Depuis vingt ans, nous assistons petit à petit à la décroissance progressive de l’innovation égoïste, propriétaire, fabriquée uniquement pour une minorité exclusive par un tout petit nombre de personnes.
Un mode d’innovation participatif est en train de naître, un mode qui inclut le plus grand nombre : les collaborateurs siège et terrain, les clients, les fournisseurs, les partenaires, les supporters, tous ceux qui vous suivent sur les réseaux sociaux, en résumé, ce qu’il est convenu aujourd’hui d’appeler l’écosystème dans lequel évolue l’entreprise.
L’innovation venue de quelques-uns, fussent-ils des experts reconnus, est trop risquée : quelques cerveaux seulement ne peuvent plus relever les défis de la complexité. À la chute du bloc soviétique, les généraux américains ont qualifié les temps futurs par un mot en quatre lettres : VUCA, pour volatilité, incertitude (uncertainty), complexité et ambiguïté. Ils ne se sont pas trompés… L’entreprise qui veut innover pour se développer et traverser les crises successives a besoin de se ressourcer en dehors de ses propres murs, d’être nourrie par d’autres expériences, d’autres manières de penser.
Pourquoi le management de l’innovation est-il devenu participatif et doit-il le rester ?
Ce n’est pas par vertu ni par abnégation, mais par nécessité que le management de l’innovation est devenu participatif : faire coopérer les talents opérationnels de tout bord offre la plus forte probabilité de trouver un pot de miel, c’est-à-dire une idée nouvelle qu’un client ou un utilisateur est prêt à valoriser.
Aucun labo de R&D, aucun groupe de « sachants », aucune association, aucun entrepreneur seul dans son bureau ne parviendra plus à maîtriser sans aide la combinaison exponentielle des informations. Les exemples d’innovations issues d’hybridations d’univers qui, autrefois, ne se parlaient pas ne se comptent plus : médecine et maths, design et biomimétisme, éducation et gaming, énergie et virologie, sécurité et robotique, etc.
Elon Musk ne s’est pas trompé avec son projet Hyperloop : pour faire circuler un train en hypervitesse à 1 200 km/h sous vide, il a lancé un appel d’offres mondial en open source pour s’adjoindre les meilleurs talents. C’est le temps de l’open innovation qui remet en cause les égoïsmes et pose de nouvelles questions auxquelles seuls les plus agiles arriveront à répondre, tandis que les autres s’en détourneront, faute d’y croire : comment conserver de la valeur ajoutée dans un projet multipropriétaire, sans brevet ? Comment ne pas être dépossédé de son idée ? Comment donner des idées pour en recevoir ? Le partage ne va pas de soi : il est contraire à nos habitudes et à nos cultures d’entreprise. Créer le monde nouveau n’est pas simple, mais rester recroquevillé dans le monde d’avant-hier est dangereux. Les rapides dévorent les lents, dit-on. Ce n’est pas faux : les marchés, mais aussi les clients, sont toujours sans pitié.

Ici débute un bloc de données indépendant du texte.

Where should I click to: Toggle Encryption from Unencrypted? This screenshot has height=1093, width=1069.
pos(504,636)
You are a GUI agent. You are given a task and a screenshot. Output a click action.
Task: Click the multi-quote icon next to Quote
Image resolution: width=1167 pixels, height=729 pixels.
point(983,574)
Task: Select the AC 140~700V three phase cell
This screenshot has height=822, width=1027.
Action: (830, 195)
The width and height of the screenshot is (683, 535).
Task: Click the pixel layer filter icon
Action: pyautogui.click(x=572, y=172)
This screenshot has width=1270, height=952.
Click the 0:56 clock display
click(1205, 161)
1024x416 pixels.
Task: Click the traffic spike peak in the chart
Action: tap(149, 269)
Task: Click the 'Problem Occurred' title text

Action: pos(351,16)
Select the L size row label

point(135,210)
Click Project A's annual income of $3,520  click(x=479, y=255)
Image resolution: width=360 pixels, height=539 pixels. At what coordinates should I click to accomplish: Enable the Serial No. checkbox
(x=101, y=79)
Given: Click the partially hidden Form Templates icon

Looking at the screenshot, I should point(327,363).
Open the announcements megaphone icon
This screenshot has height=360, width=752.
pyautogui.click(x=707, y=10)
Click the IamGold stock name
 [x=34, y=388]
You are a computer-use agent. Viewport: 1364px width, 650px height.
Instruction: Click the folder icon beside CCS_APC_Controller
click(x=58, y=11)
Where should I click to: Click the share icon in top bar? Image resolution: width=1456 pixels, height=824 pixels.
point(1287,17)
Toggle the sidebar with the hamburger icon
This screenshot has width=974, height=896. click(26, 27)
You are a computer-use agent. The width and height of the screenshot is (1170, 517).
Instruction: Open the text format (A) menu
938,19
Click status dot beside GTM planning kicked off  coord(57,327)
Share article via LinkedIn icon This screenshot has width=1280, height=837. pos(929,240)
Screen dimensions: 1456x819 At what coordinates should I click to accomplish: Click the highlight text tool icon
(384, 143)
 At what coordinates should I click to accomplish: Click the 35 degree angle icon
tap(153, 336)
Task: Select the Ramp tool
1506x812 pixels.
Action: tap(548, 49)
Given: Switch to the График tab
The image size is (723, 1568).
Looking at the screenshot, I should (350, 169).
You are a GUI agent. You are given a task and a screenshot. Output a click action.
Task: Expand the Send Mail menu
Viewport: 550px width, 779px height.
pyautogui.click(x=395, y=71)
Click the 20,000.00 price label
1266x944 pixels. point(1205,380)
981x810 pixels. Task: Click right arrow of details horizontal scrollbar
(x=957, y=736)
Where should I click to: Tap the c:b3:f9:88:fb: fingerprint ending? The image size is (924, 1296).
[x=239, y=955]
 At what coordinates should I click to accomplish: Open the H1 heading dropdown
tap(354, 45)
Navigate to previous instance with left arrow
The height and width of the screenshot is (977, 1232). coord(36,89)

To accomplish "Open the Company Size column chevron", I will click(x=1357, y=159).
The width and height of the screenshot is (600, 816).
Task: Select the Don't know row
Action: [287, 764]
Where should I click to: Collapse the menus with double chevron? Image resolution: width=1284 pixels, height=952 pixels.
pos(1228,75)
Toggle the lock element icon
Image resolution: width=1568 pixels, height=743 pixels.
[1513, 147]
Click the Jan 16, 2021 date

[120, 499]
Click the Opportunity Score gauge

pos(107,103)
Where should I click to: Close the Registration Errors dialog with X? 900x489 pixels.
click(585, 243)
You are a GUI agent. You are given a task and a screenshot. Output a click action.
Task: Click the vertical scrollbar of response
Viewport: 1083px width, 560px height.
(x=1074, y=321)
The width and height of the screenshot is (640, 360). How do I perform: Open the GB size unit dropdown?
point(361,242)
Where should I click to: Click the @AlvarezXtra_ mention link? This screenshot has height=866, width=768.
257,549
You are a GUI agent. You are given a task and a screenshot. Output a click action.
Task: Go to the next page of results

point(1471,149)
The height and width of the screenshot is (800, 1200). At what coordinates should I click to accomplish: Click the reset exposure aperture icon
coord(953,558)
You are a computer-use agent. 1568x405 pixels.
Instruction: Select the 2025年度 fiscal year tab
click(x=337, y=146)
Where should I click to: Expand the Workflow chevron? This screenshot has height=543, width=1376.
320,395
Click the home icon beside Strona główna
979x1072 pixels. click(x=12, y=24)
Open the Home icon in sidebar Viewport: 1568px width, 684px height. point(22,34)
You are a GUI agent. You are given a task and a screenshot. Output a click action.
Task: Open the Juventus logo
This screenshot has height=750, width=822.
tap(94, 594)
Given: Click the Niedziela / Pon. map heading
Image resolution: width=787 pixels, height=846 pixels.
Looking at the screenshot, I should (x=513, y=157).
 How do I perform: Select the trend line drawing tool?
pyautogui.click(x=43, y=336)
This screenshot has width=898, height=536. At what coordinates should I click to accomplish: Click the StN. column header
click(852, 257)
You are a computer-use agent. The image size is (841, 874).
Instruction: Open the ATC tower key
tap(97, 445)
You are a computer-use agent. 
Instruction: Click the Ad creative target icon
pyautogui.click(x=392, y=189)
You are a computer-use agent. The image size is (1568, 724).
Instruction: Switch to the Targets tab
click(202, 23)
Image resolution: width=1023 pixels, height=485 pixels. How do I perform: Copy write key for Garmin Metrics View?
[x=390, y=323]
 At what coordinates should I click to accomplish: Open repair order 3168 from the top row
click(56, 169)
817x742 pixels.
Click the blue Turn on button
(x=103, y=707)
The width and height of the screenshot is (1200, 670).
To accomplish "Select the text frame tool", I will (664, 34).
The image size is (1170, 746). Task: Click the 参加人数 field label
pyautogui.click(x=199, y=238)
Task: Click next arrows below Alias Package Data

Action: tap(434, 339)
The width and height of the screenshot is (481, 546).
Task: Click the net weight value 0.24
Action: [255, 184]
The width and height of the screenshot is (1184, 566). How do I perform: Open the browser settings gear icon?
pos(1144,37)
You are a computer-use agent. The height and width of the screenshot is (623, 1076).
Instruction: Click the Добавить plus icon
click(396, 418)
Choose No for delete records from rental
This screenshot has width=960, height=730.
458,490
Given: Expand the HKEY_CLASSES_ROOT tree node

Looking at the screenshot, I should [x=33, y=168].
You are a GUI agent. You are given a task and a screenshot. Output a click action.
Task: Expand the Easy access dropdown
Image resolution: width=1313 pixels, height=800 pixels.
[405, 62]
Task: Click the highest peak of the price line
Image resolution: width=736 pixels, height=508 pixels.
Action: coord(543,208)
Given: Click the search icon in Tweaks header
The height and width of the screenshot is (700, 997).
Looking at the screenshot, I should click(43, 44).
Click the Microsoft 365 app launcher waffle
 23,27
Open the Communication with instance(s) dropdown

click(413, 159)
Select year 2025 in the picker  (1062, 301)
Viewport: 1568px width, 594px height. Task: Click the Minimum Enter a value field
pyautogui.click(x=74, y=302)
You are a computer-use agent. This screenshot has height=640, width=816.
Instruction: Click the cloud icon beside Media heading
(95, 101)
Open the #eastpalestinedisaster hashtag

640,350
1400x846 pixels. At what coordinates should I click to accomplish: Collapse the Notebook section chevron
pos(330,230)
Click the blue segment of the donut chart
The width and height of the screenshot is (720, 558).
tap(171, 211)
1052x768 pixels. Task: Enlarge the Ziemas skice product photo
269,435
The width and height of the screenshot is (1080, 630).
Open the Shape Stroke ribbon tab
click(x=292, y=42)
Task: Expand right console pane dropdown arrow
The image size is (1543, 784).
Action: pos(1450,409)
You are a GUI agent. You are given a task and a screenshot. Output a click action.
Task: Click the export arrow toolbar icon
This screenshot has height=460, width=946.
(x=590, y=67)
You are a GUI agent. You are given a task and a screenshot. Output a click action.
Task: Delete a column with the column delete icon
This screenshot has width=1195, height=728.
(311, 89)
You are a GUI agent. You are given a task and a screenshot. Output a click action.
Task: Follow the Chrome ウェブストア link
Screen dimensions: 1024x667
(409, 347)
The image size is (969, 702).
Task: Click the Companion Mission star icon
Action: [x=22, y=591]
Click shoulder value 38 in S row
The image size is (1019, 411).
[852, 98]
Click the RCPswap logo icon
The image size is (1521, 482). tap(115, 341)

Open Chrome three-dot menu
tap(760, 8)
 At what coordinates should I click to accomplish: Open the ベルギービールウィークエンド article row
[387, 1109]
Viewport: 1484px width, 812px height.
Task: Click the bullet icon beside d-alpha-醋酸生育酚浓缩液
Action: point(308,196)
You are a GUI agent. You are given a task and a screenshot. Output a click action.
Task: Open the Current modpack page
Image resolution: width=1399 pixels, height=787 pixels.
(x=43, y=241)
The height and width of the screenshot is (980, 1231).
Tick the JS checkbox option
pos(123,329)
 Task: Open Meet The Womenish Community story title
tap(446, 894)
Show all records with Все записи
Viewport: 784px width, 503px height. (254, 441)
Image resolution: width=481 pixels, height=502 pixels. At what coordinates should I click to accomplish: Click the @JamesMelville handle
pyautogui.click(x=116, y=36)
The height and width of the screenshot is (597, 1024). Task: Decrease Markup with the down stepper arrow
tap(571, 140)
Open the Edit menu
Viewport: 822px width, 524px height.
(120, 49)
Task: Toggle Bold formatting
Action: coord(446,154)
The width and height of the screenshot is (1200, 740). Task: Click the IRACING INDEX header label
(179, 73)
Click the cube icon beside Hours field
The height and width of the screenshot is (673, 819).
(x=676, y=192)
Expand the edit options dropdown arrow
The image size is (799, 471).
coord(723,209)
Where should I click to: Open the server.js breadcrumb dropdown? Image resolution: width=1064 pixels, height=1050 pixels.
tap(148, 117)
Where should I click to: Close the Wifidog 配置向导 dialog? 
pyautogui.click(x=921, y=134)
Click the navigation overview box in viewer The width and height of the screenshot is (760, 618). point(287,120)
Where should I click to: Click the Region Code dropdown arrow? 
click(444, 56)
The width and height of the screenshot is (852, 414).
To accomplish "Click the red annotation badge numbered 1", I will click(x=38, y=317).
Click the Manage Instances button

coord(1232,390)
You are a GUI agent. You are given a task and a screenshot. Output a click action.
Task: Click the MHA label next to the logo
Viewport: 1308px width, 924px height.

Qui est le créateur de l’idée nouvelle ?
Ce qui meurt sous nos yeux, c’est un modèle d’innovation pensé sur le modèle du créateur unique, de « la » personne qui a « l’ »idée seule au milieu des autres. En moins de temps qu’il ne faut pour l’écrire, n’importe quelle innovation est aujourd’hui dépecée, analysée jusqu’à la moindre molécule, copiée malgré les brevets et autres protections que les hackers du monde entier s’ingénient à cracker. Un concurrent avisé trouve très vite une autre innovation. Et ainsi de suite. Il vaut mieux être un groupe soudé pour se défendre et passer à l’offensive.
Si le résultat devient moins protégeable, les modes de fonctionnement internes pour le produire deviennent le cœur de l’innovation. Prenons l’exemple de MAKAIR, une communauté de bénévoles français qui a élaboré un respirateur artificiel au début du confinement en un temps record et pour moins de mille euros l’unité, alors que sur le marché, le produit remplissant les mêmes fonctionnalités coûte cinq mille euros et plus. Les leaders dormaient-ils durant le confinement ? Certainement pas, mais que peut une organisation classique face à une communauté agile, motivée et qui partage des valeurs et un sens commun ? Ces nouveaux entrants ne créeront peut-être pas des majors pesant des milliards. Mais en a-t-on toujours besoin quand on voit la difficulté des mastodontes à se mouvoir ? Les clients auront le dernier mot.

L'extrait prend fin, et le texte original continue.